▸ **Work required**:
Word for word, retype the lines from the one containing "Given: Toggle the" to the one containing "This screenshot has width=668, height=374." below, keeping both end lines and dropping the pictures.

▸ **Given information**:
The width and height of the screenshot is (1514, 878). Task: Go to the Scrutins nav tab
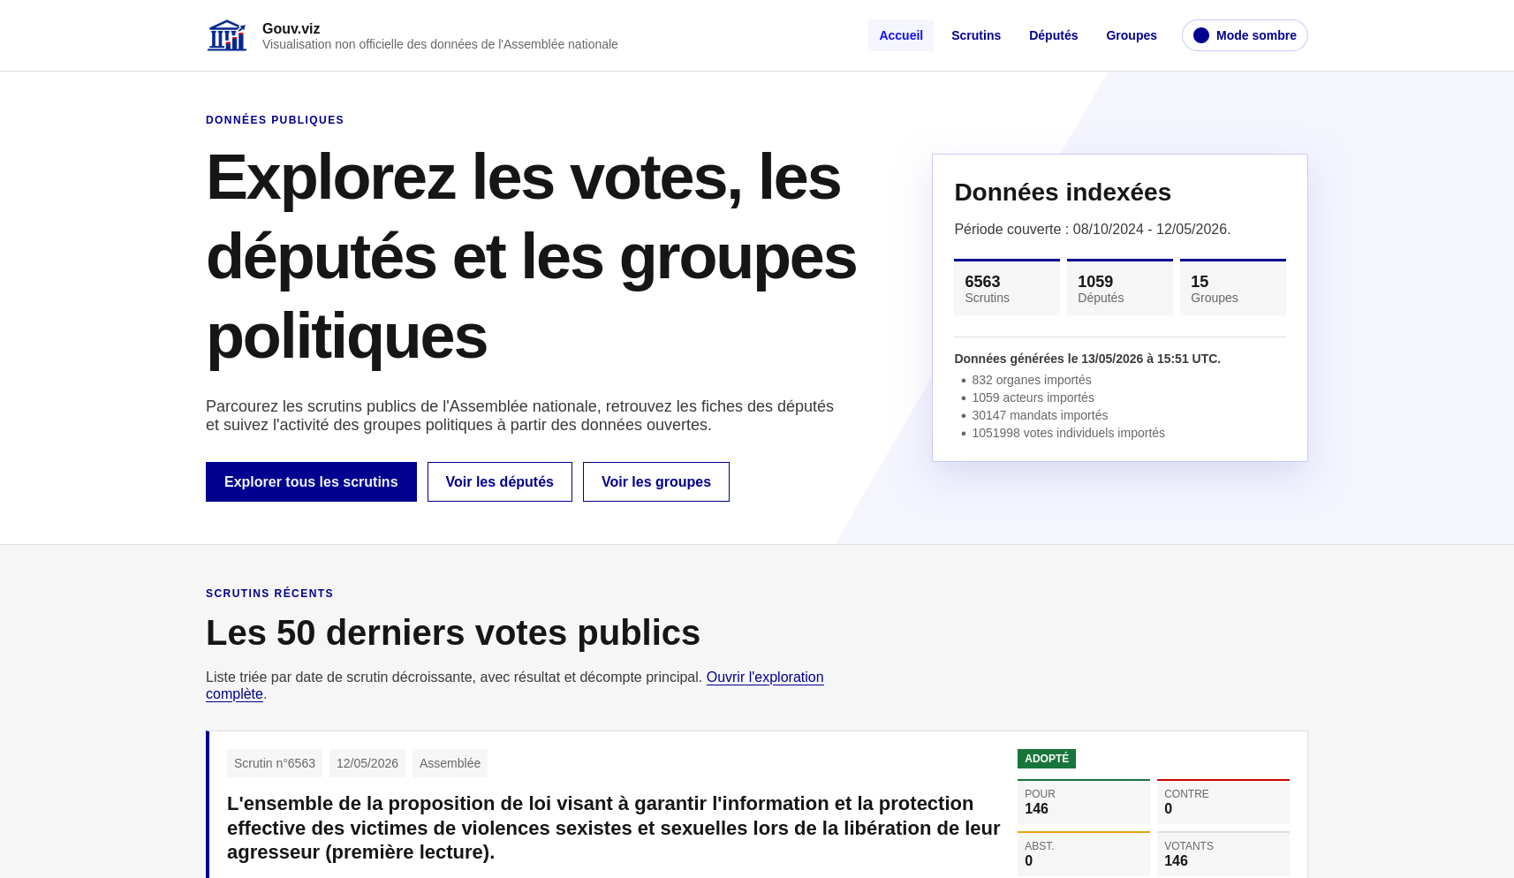coord(976,35)
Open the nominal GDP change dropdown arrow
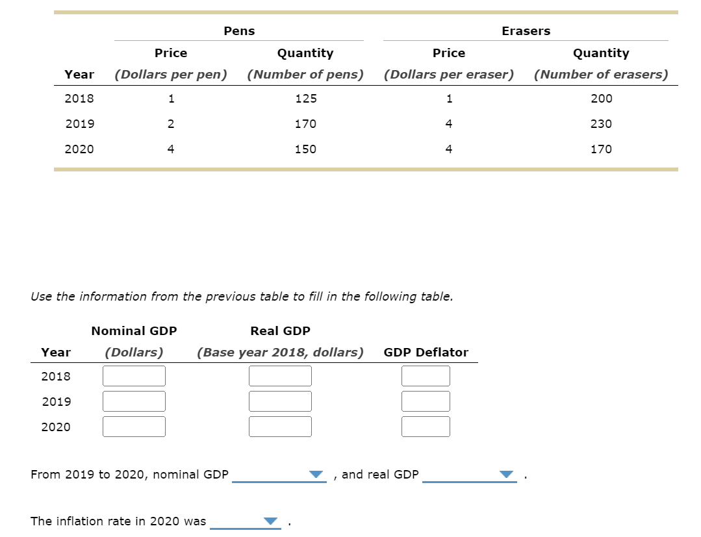The image size is (701, 537). (316, 475)
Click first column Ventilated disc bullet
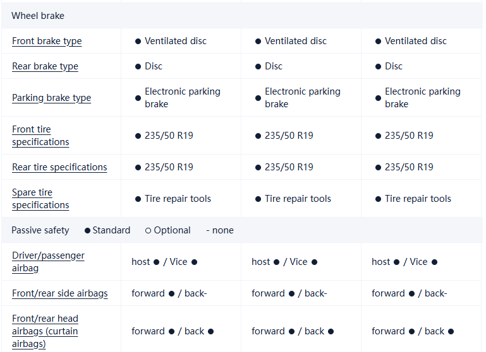Image resolution: width=486 pixels, height=352 pixels. [138, 42]
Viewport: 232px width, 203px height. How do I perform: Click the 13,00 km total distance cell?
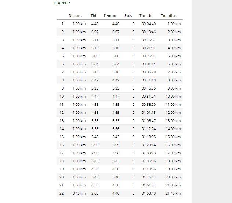coord(173,121)
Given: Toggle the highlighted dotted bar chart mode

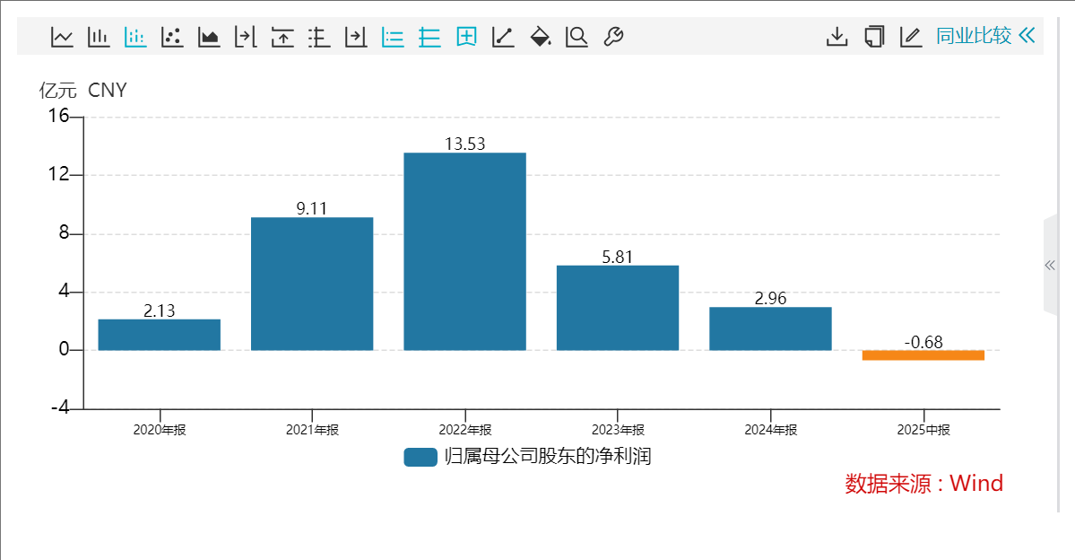Looking at the screenshot, I should 135,37.
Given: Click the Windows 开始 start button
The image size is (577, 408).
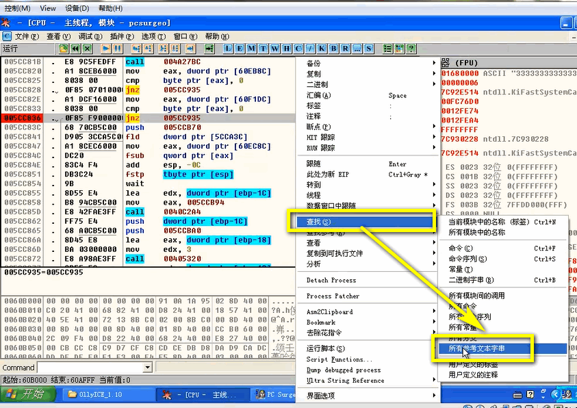Looking at the screenshot, I should pos(27,394).
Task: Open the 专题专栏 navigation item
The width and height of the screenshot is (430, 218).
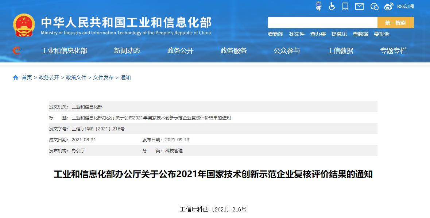Action: tap(393, 51)
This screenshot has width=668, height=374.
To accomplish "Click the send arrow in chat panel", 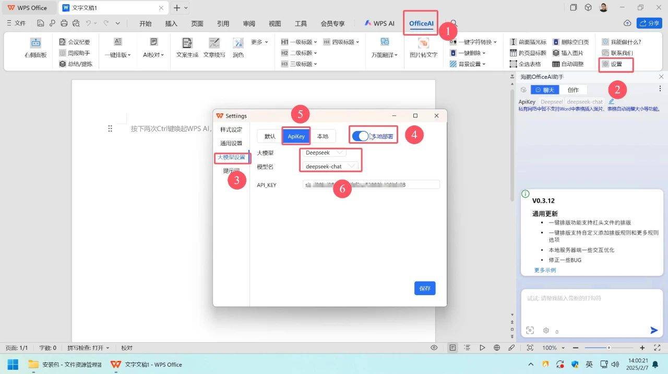I will tap(654, 330).

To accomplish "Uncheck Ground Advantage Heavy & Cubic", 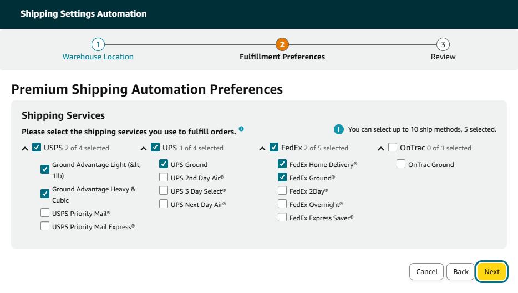I will coord(45,194).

▸ **Answer section**:
Given: Toggle the highlighted dotted bar chart mode

Looking at the screenshot, I should 135,37.
Given: Click the Windows 开始 start button
The image size is (577, 408).
Looking at the screenshot, I should pos(27,394).
Task: Open the 专题专栏 navigation item
The width and height of the screenshot is (430, 218).
Action: tap(393, 51)
This screenshot has width=668, height=374.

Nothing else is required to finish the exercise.